Category Archives: security

Switching Mail Sending to Amazon

This is another aide-memoire about changes in mail on Tarragon.

Some weeks back a change in one of the website contact pages was done and the captcha code was inadvertantly omitted. There followed a period of massive junk email directed at the owner of the site, on her google gmail account. Google decided to cut off tarragon’s ip address.

Although the problem is fixed, google has not relented. And this is the same kind of issue I have had in the past with microsoft. Although I have never been a source of spam, the big mail outfits are quick to ban the ip address of any small personal smtp server, and it takes a lot of effort to convince them to release the ban. I am tired of it. Despite my quixotic desire to run my own mail server as a symbolic cry against the erosion of personal services on the internet, I am tired of fighting, and I think it is time to stop.

Continue reading Switching Mail Sending to Amazon

Protecting ssh

I have a dozen or so boxes, mostly little raspberry pis, out in people’s houses which let me do backups for them, and attach to their networks.
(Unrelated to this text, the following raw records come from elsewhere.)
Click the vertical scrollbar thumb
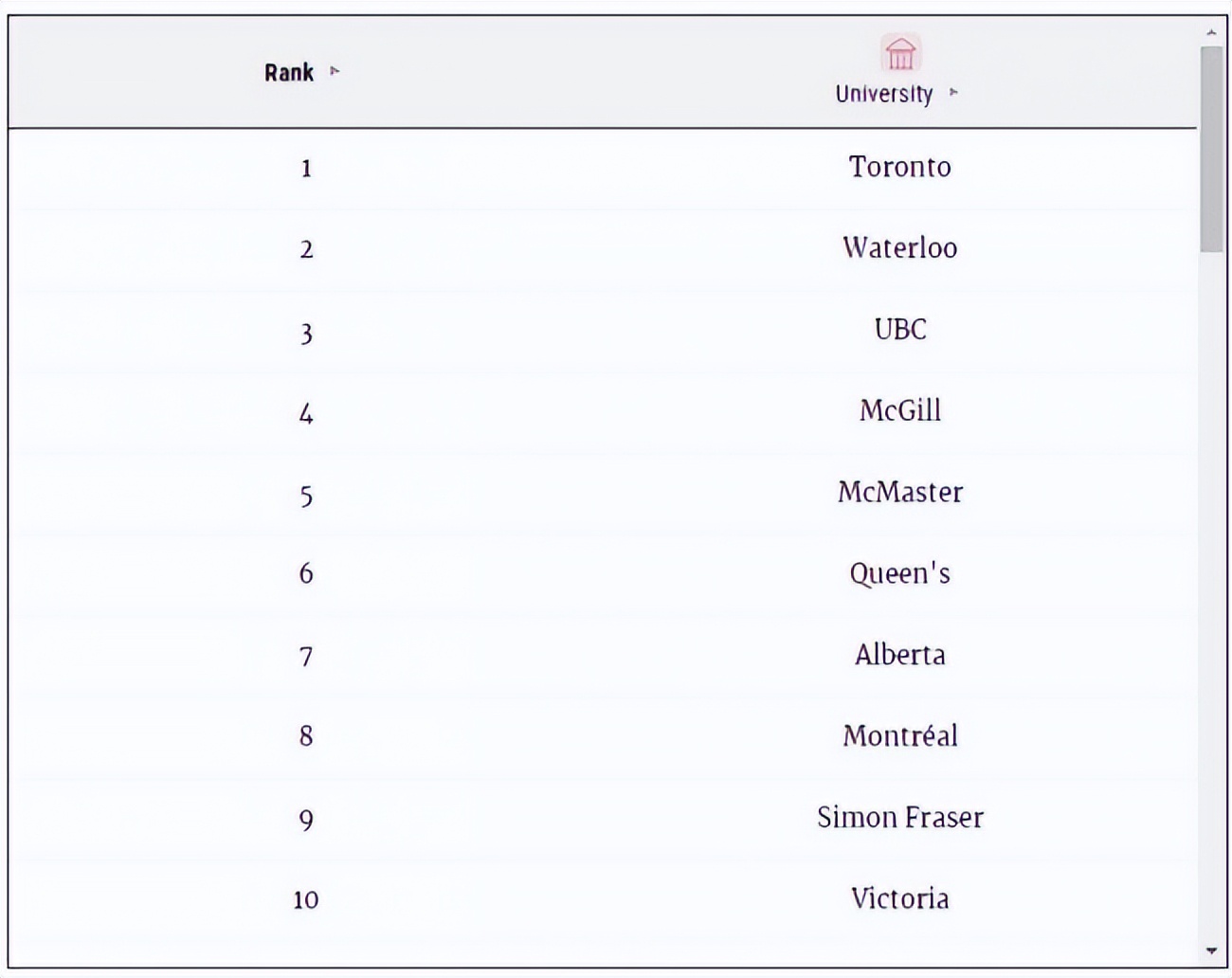Viewport: 1232px width, 978px height. click(1210, 148)
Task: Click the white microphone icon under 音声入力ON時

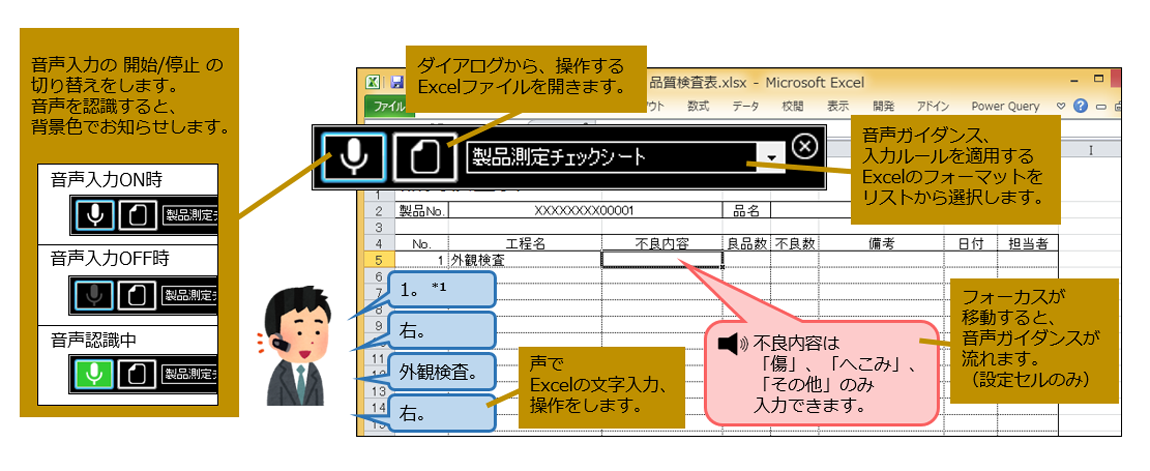Action: tap(95, 214)
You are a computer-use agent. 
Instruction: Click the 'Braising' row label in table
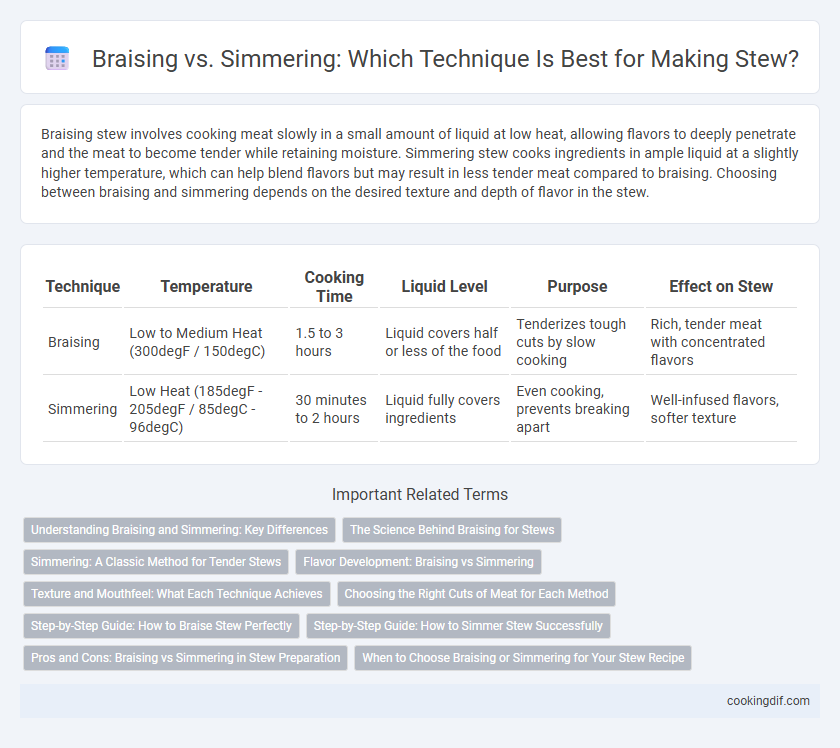tap(74, 342)
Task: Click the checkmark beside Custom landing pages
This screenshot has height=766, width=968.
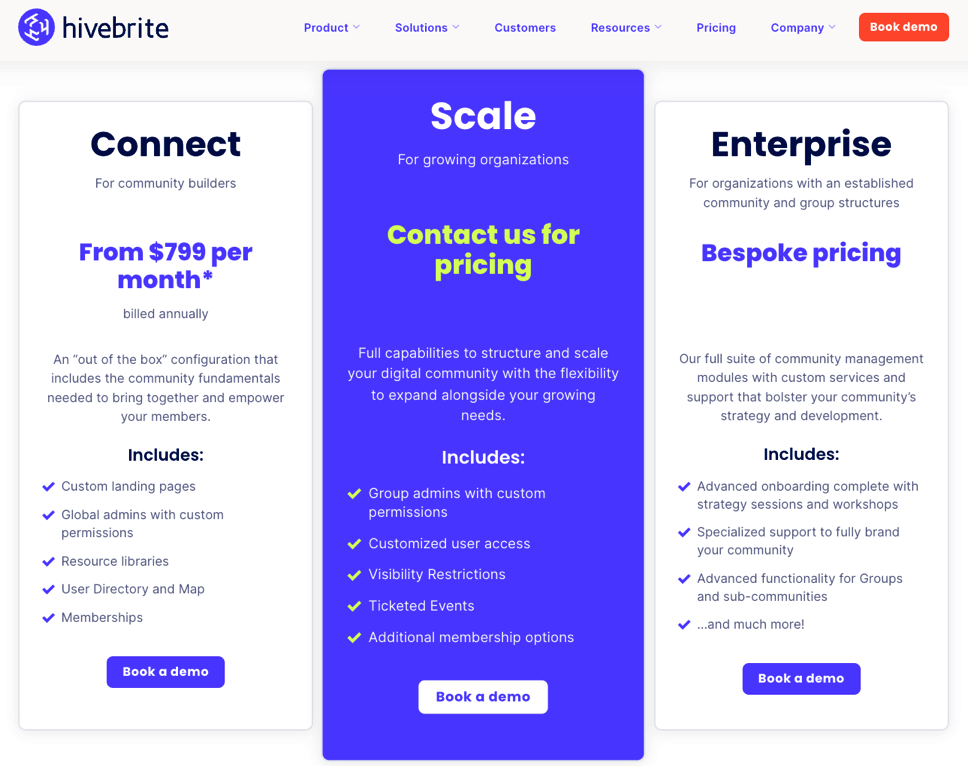Action: [48, 486]
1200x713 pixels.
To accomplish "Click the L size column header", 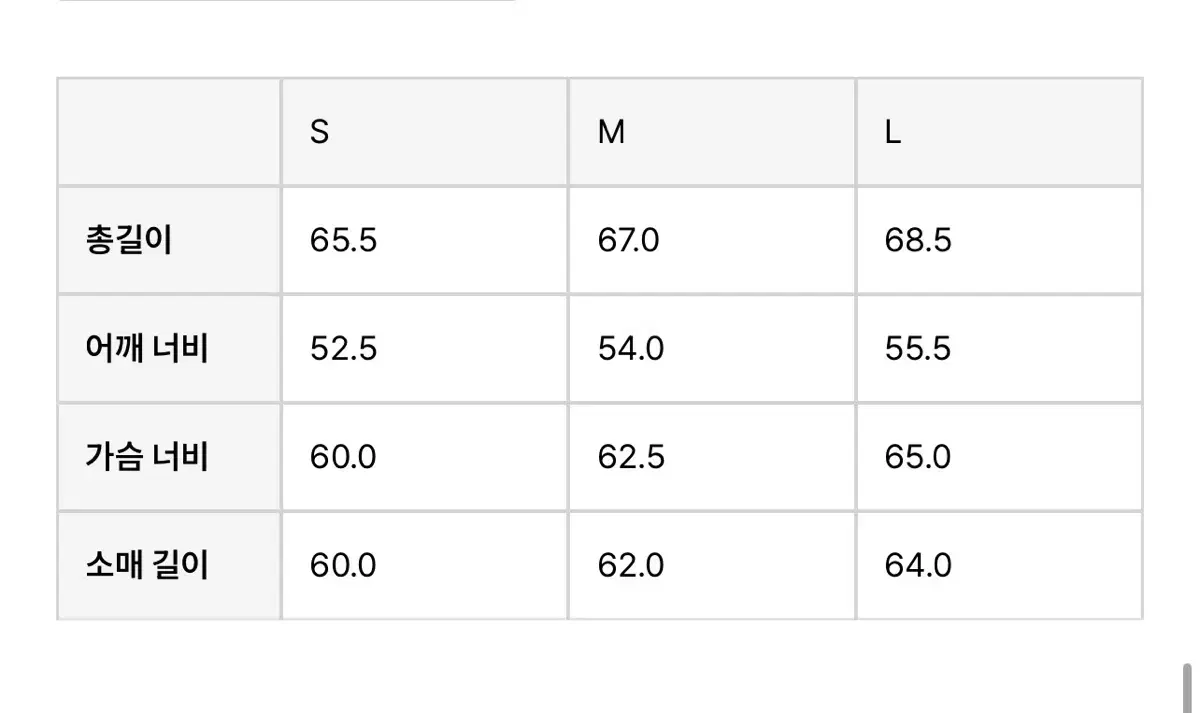I will tap(893, 132).
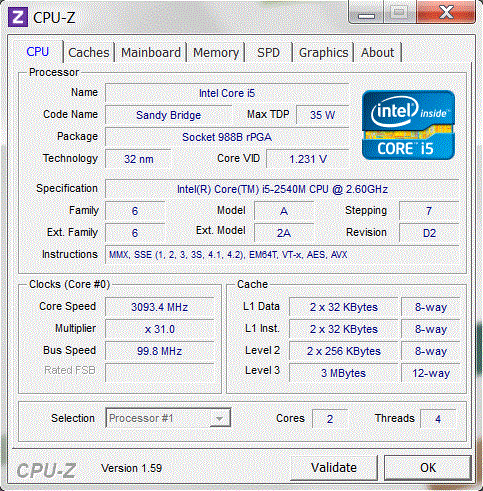The height and width of the screenshot is (491, 483).
Task: Select the CPU tab
Action: click(x=38, y=52)
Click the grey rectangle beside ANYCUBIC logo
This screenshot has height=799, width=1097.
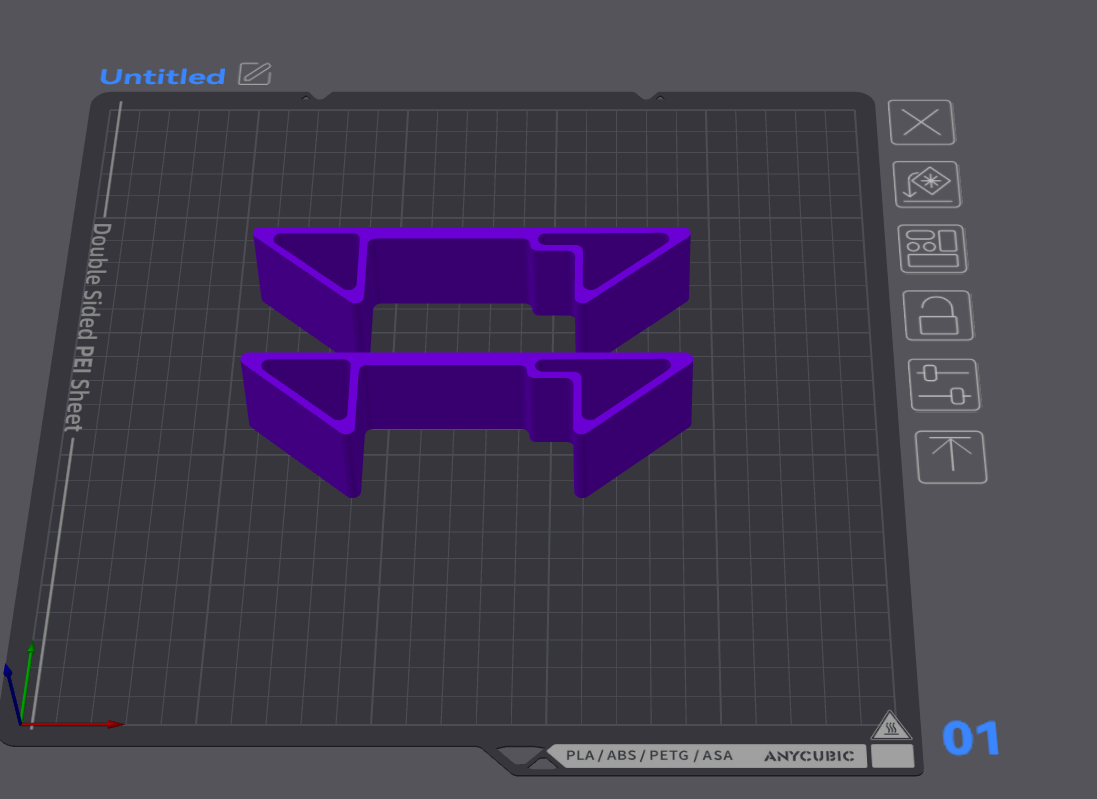click(892, 756)
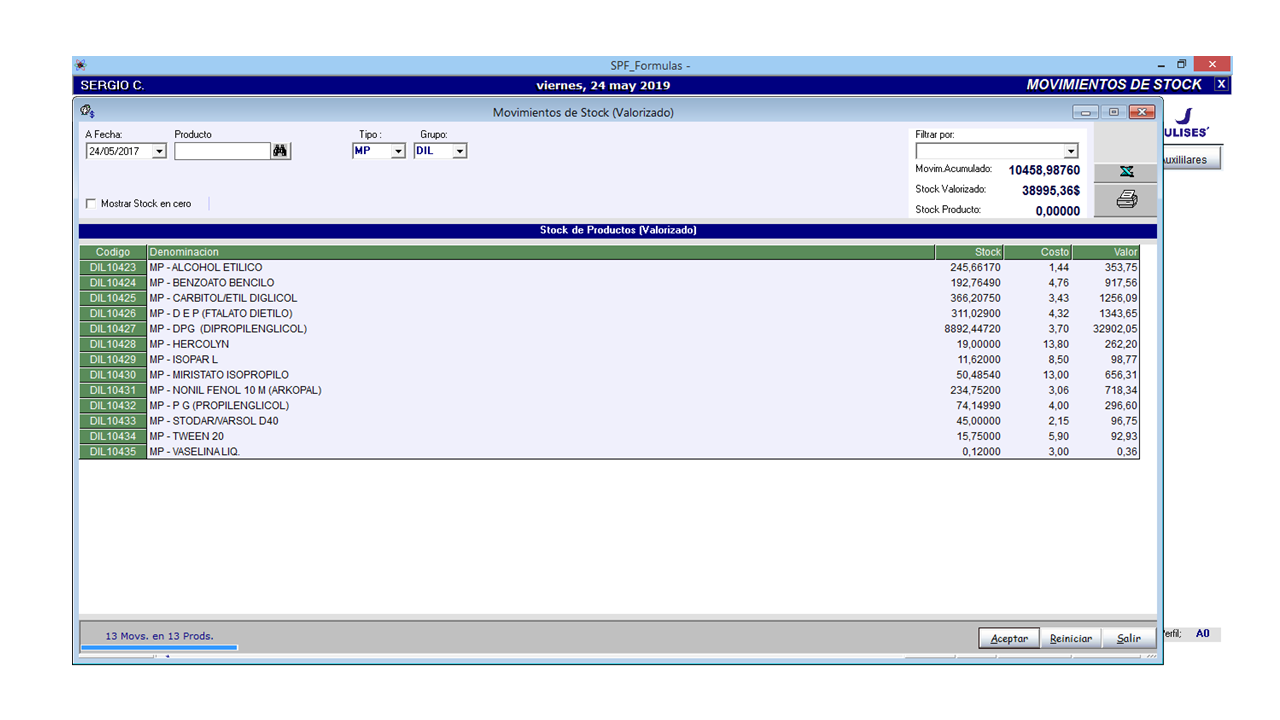Click the Reiniciar button

pyautogui.click(x=1070, y=637)
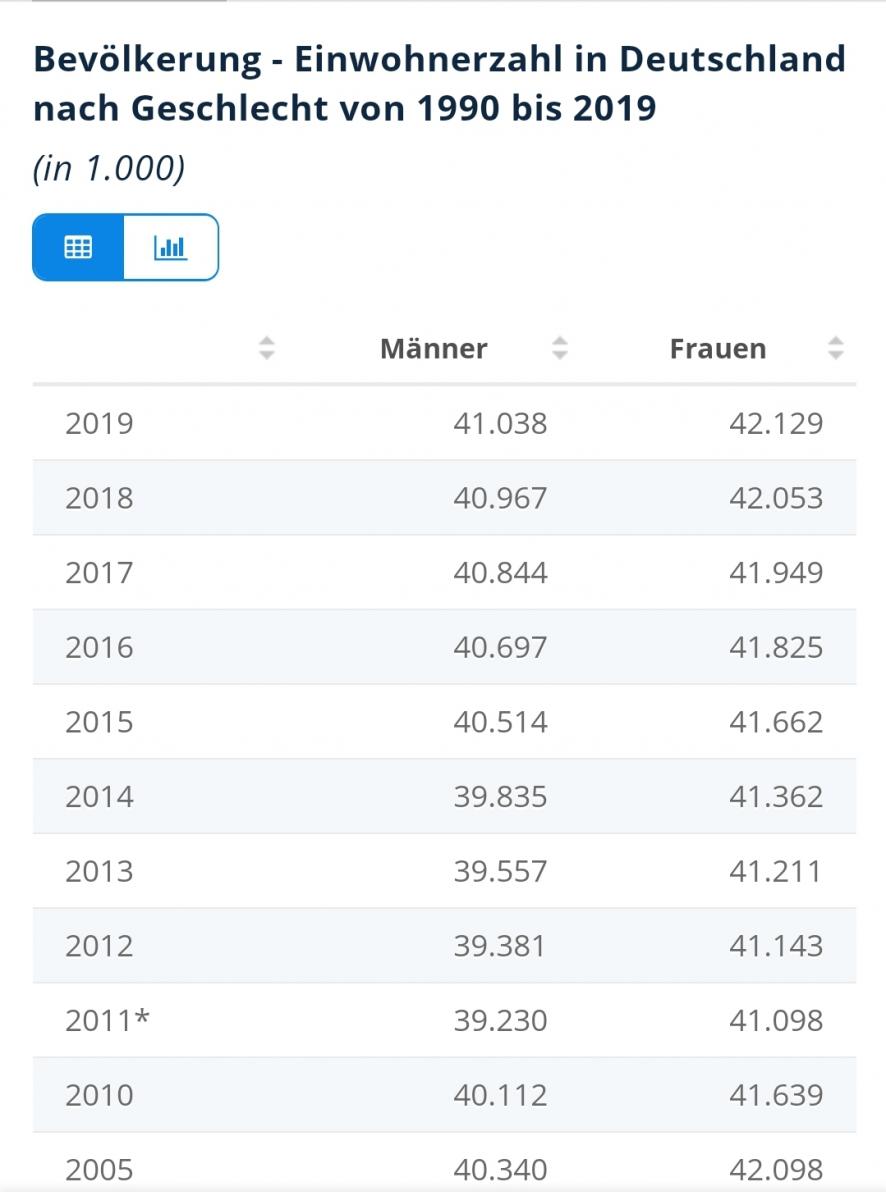Image resolution: width=886 pixels, height=1200 pixels.
Task: Select the 2019 year row
Action: [99, 423]
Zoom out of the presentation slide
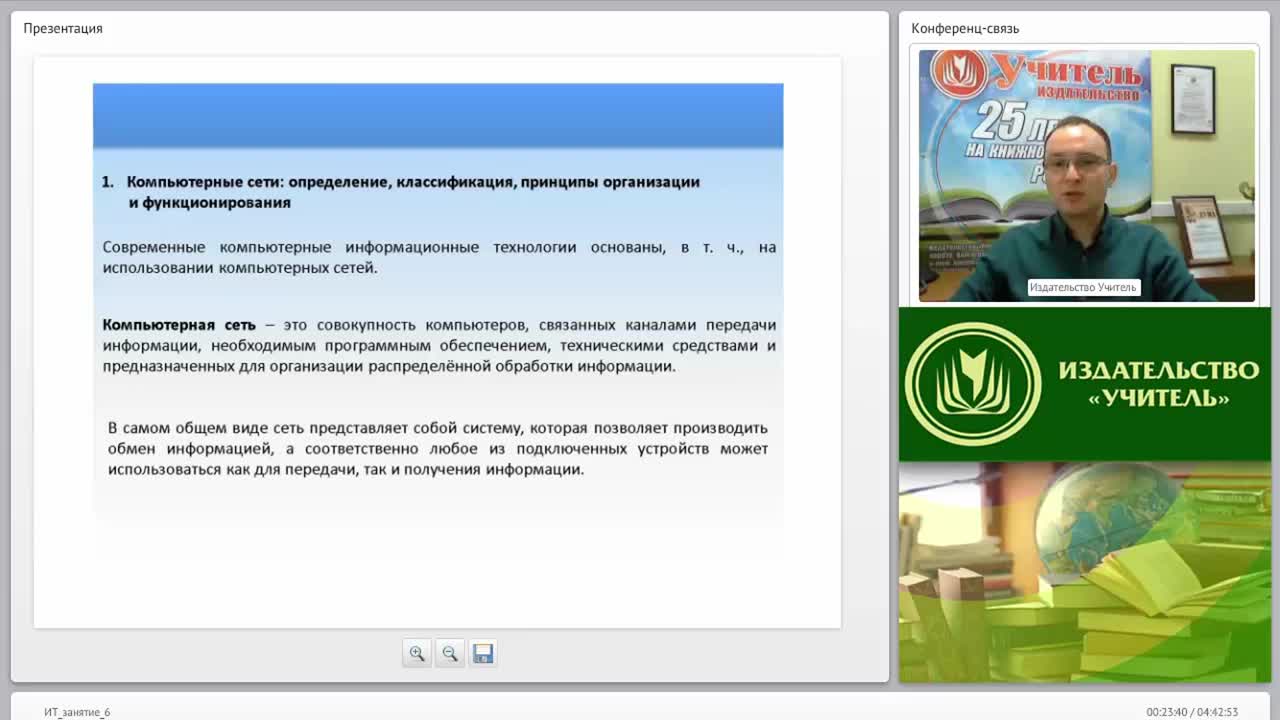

I’ve documented this before in “Gateway pi”, “Memory on the Gateway Pi”, and “Timemachine on Gateway pi” for example.

Connection between these boxes and my house is with SSH, and I use openssh certificates as described in “Using openssh certificates” and “Re-signing Openssh Certificates”. However, there has always been a little nagging problem, which is that these boxes must (re-)establish their connection to me automatically upon reboot, without user intervention. This means that the private keys that accompany the certificates cannot be encrypted, for that would require human intervention.

So there is a risk. Those raspberry pis have upon them a certificate and a private key which would enable access to boxes in my house. Not completely unrestricted access, and not root access, but nevertheless.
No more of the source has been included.